Мадди закусила губу, увидев, как блеск в его глазах исчез и они потускнели. Взглянув на упавший на землю карандаш, он тихо произнес:
— Проклятие. Иногда, знаешь ли, я забываюсь, и мне кажется, что с моими руками все в порядке. Но пальцы быстро напоминают, что это не так. Они всегда помнят. — Он с горечью стиснул губы, но тут же продолжил: — Боже мой! Вокруг столько удивительного! Оно так и просится на бумагу, а я могу лишь смотреть! — Он взглянул на Мадди, заставил себя улыбнуться и добавил: — Возможно, именно поэтому я чувствую себя как дома в этой несуразной стране, где все — от птиц и животных до растений и деревьев — похоже на ошибку природы, которую она забыла исправить, так и оставив причудливым, уродливым, ни на что не похожим, как я.
Мадди подошла к нему.
— Ты не такой, — заявила она, сама удивляясь своему сердитому тону.
Он с горечью продолжил:
— Художник, который не может рисовать, исследователь, не умеющий начертить карту, — нет, я, конечно, не уродец. Я просто уникален — таких больше нет!
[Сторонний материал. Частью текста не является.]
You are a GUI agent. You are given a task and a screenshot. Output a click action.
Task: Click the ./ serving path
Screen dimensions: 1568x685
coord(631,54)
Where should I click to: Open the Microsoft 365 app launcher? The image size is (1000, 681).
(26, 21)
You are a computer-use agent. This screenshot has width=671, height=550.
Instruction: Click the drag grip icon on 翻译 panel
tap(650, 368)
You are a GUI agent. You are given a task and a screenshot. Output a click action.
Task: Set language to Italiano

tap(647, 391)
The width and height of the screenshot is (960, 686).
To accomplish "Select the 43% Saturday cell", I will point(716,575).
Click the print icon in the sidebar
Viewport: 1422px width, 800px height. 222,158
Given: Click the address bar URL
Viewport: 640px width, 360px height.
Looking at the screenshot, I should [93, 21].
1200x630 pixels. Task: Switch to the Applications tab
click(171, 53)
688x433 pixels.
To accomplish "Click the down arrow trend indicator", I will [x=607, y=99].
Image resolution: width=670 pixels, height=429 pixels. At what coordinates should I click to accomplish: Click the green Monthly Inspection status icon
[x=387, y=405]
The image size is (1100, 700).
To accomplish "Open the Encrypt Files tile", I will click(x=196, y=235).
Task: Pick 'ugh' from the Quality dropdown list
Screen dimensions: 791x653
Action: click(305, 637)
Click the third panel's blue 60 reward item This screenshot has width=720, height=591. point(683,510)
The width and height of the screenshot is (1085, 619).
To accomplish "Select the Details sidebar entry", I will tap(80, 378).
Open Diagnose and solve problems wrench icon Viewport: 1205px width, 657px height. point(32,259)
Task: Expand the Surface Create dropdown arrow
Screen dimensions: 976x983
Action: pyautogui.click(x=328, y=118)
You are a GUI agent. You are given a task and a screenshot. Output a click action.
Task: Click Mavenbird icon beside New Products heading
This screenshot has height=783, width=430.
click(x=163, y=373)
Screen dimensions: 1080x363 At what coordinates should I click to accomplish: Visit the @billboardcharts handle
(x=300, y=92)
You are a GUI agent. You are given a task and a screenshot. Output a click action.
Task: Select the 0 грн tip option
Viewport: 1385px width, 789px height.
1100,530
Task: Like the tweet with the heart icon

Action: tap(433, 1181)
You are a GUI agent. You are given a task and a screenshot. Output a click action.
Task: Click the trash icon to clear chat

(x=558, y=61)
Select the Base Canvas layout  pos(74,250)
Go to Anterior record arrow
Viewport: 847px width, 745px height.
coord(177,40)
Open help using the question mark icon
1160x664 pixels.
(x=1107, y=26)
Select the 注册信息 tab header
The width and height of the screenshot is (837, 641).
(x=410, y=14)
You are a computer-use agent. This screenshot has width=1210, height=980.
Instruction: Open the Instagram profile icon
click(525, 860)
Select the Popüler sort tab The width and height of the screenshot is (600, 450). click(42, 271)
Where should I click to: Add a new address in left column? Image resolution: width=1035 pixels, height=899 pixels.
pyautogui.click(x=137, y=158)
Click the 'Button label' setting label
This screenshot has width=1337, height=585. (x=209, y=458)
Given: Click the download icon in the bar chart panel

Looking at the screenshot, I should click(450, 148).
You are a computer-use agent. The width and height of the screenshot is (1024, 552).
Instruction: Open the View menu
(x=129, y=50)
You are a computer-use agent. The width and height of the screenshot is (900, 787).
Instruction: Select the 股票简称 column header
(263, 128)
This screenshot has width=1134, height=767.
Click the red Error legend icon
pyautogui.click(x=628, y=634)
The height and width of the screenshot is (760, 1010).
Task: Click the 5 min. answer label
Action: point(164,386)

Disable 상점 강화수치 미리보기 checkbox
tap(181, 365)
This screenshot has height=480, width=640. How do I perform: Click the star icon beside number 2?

Мадди уселась рядом и робко попыталась развеять его плохое настроение.
— Значит, ты носишь длинные волосы затем, чтобы быть уникальным?
— А-а, значит, ты заметила? — Напряжение постепенно оставляло его, и улыбка стала более естественной. — Если тебе не нравится, я с удовольствием остригу их.
— Надеюсь, ты этого не сделаешь, — не раздумывая сказала Мадди. — Мне нравится так, как есть.
В глазах его блеснули веселые искорки, он улыбнулся:
— Значит, ты не станешь Далилой для этого Самсона?
— Что? — переспросила она.
— Так, ничего. — Улыбка на его лице угасла. — Просто вспомнилось то, что мне однажды сказали. — Он отвел взгляд, потом снова взглянул на нее и спокойно спросил: — Мадди, можно задать тебе один серьезный вопрос — и больше я обещаю не возвращаться к этой теме?